I realized after my post on big data last week that I probably needed to take a step backwards and define “big data” in the first place. What are the characteristics of big data?

  • At a minimum, it’s a big data problem when the size of the data itself is part of the problem (Mike Loukides’ definition), with potentially petabytes or exabytes of data to process. Raw transaction data over a long enough period of time can scale to this size.
  • Frequently, the structure of the data is part of the problem as well. Unstructured data processes require technologies different from the relational database technologies we’ve been accustomed to working with in the past. The number of data sources and potential need to infer relationships among them also can come into play. Sentiment analysis leverages unstructured social media commentary, for example.

Big data technology has the potential to help on the revenue and risk management fronts in two ways:

  • Decreasing the time it takes to perform disk and compute-intensive processes handled by traditional database and analytic technologies, such as customer profitability calculations. In-memory processing is an example of big data technology that greatly reduces processing time, with speed improvements of up to 1,000x (yes, 1,000).
  • Increasing the amount and variety of information that can be used in these processes. New big data technologies can leverage real-time data as well as unstructured data to improve processes such as fraud detection (combining real-time transaction and geolocation data to score transactions, for example) as well as cross-sell (combining transaction history, propensity-to-buy models, and geolocation data to present mobile offers, for example)

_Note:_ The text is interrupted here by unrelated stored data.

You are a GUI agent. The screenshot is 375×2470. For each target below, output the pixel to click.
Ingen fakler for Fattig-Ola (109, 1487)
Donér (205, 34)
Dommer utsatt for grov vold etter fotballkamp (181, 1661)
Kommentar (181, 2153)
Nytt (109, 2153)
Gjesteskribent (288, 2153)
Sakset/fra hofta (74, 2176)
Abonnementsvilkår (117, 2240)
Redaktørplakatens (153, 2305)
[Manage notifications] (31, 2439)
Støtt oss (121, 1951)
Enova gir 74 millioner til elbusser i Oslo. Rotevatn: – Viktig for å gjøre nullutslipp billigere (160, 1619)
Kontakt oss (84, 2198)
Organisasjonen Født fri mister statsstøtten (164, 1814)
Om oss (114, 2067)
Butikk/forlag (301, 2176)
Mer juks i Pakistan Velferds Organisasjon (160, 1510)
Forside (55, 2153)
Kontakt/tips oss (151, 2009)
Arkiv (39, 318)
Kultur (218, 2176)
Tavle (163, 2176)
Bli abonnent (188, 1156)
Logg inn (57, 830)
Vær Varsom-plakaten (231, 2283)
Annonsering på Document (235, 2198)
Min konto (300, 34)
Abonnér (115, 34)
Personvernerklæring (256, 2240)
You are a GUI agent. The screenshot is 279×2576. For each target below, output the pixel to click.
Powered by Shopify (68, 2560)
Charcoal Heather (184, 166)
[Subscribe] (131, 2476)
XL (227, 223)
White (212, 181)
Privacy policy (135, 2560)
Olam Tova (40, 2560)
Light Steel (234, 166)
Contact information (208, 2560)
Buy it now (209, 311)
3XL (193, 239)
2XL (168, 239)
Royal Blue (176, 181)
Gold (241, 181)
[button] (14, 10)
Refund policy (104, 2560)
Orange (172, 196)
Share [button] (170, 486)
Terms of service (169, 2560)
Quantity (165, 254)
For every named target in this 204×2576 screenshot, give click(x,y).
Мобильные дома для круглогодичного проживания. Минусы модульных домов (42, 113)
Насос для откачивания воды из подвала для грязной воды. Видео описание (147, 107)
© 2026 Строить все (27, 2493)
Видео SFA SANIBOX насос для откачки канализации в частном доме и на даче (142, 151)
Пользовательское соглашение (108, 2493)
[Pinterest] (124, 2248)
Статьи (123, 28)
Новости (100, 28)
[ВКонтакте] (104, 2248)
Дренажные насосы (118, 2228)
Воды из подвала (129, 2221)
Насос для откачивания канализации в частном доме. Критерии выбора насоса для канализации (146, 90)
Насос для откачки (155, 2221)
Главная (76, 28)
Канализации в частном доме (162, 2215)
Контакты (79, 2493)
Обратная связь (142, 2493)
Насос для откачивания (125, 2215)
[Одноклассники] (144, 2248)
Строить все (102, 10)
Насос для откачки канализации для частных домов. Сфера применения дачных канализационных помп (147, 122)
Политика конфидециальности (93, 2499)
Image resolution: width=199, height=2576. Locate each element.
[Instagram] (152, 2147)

Big data can also help answer unstructured questions, such as exploring at patterns of customer behavior to determine why customers buy additional products or leave the institution. Account history coupled with raw delivery channel data (teller/FSR visits, call center calls, ATM calls) and customer contact data (email) can be analyzed for patterns to determine if sales behaviors or offers are working and can identify potential sources of dissatisfaction as well.

My article last week explored the use of transaction data to target web advertising and merchant rewards. Traditional relational database and analytic technologies can do this, but big data improves the targeting by increasing the sources of potential inputs to these models and decreasing the amount of time it takes to run them (think real-time vs. overnight batch). I will be digging deeper into the underlying technologies as well as real-world applications of big data in coming posts and look forward to sharing some success stories.